#### RAW DATA ####

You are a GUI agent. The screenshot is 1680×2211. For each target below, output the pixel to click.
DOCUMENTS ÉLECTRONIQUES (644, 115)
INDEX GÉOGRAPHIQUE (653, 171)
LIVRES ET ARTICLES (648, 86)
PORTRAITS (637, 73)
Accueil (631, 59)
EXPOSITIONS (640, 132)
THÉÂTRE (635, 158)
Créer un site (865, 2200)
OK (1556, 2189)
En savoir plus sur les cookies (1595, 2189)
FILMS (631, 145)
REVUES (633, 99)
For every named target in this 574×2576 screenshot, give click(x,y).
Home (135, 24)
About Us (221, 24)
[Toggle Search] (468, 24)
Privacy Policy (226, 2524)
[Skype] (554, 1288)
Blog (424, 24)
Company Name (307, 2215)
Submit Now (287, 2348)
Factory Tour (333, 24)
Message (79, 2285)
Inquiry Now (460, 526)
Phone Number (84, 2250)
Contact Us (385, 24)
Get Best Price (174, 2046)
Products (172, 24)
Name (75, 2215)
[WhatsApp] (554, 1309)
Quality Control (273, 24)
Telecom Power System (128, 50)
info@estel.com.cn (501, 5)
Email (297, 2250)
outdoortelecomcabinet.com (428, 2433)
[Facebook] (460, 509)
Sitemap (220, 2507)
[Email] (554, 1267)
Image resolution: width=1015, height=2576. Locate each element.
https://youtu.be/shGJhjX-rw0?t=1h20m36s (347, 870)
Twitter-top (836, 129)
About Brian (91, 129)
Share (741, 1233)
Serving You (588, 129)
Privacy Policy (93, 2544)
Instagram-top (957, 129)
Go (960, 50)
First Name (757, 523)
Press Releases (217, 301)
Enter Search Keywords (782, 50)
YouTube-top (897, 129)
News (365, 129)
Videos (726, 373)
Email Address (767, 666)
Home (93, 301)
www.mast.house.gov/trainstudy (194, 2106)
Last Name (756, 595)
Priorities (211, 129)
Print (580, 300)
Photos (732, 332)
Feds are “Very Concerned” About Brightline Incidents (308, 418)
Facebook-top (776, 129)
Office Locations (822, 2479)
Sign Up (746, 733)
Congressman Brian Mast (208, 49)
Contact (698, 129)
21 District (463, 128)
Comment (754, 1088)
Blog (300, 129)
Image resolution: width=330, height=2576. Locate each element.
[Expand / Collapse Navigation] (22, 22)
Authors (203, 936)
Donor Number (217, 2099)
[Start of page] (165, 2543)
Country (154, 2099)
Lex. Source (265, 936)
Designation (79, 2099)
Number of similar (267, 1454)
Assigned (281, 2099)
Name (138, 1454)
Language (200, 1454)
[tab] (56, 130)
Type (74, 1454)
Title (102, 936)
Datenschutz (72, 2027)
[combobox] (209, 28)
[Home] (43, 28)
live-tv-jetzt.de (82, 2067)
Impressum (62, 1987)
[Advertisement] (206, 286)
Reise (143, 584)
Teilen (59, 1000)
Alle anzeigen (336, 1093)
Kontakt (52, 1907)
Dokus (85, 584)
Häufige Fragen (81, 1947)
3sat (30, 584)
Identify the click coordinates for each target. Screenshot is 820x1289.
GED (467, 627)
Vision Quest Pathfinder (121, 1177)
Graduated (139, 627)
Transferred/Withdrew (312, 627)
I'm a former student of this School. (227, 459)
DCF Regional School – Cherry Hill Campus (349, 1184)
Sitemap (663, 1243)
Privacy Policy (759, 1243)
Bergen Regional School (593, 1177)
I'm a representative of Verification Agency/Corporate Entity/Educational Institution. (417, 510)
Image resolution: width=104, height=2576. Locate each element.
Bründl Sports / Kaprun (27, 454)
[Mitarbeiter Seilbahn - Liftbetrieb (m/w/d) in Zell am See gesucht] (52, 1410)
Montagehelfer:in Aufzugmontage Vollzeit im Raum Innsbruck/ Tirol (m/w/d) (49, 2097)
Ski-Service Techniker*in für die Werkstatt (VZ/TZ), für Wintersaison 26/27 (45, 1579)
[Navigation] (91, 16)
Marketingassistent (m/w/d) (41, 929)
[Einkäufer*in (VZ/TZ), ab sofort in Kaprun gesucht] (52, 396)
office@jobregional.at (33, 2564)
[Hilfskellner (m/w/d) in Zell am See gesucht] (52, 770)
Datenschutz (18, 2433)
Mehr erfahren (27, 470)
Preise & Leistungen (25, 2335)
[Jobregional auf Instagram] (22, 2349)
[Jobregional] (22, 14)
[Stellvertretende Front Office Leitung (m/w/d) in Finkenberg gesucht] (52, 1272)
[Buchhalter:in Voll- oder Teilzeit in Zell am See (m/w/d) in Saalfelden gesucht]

####

** TASK INSTRUCTIONS **
Which of the lines in the listing above include "Search"? Report each of them.

** FINAL ANSWER **
[Toggle Search] (468, 24)
Enter Search Keywords (782, 50)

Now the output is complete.